==== Material provided ====

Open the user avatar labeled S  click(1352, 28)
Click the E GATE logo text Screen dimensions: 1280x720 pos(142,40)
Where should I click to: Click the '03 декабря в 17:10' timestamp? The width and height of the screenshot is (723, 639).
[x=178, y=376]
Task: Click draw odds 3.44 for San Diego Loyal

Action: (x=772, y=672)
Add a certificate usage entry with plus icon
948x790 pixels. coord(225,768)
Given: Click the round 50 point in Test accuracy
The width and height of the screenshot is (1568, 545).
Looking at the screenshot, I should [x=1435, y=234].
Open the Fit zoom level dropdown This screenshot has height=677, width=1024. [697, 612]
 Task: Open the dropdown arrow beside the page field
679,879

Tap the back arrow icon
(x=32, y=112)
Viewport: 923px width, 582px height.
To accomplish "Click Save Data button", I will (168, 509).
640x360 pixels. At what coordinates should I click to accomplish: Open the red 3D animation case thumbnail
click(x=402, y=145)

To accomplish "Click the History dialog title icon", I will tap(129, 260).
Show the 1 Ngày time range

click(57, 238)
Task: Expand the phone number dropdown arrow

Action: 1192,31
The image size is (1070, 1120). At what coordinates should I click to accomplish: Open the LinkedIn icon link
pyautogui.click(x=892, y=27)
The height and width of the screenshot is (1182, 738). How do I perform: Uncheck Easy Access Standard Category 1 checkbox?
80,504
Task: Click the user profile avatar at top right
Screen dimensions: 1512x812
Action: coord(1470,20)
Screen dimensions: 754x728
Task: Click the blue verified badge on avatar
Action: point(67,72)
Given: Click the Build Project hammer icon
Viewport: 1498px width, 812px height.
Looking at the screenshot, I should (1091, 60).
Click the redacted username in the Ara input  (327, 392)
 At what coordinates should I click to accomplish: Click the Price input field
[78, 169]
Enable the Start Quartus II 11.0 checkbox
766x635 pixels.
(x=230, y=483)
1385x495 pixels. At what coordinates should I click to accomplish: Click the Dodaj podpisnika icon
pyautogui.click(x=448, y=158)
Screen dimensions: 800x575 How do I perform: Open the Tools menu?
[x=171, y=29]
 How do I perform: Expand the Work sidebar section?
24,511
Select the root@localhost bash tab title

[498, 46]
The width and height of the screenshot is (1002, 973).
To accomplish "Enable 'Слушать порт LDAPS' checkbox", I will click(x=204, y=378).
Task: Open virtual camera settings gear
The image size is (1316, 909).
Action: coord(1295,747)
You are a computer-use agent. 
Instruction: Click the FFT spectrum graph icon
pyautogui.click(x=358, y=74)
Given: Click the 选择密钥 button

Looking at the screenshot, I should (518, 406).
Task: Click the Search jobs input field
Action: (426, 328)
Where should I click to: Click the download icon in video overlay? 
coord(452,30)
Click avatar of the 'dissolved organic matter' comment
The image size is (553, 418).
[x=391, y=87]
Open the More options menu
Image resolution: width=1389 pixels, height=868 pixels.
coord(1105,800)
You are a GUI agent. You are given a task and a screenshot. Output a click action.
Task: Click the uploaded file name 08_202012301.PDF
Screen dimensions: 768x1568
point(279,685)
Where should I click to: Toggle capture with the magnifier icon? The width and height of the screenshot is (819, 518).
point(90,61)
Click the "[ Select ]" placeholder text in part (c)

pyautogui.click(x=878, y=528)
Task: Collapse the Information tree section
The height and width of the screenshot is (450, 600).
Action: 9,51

====

Work instructions.
When you find a line in the records that contains the word "will", copy it.

Solved problem.
To accomplish "Click Save Data button", I will (168, 509).
To accomplish "Click the History dialog title icon", I will tap(129, 260).
To accomplish "Enable 'Слушать порт LDAPS' checkbox", I will click(x=204, y=378).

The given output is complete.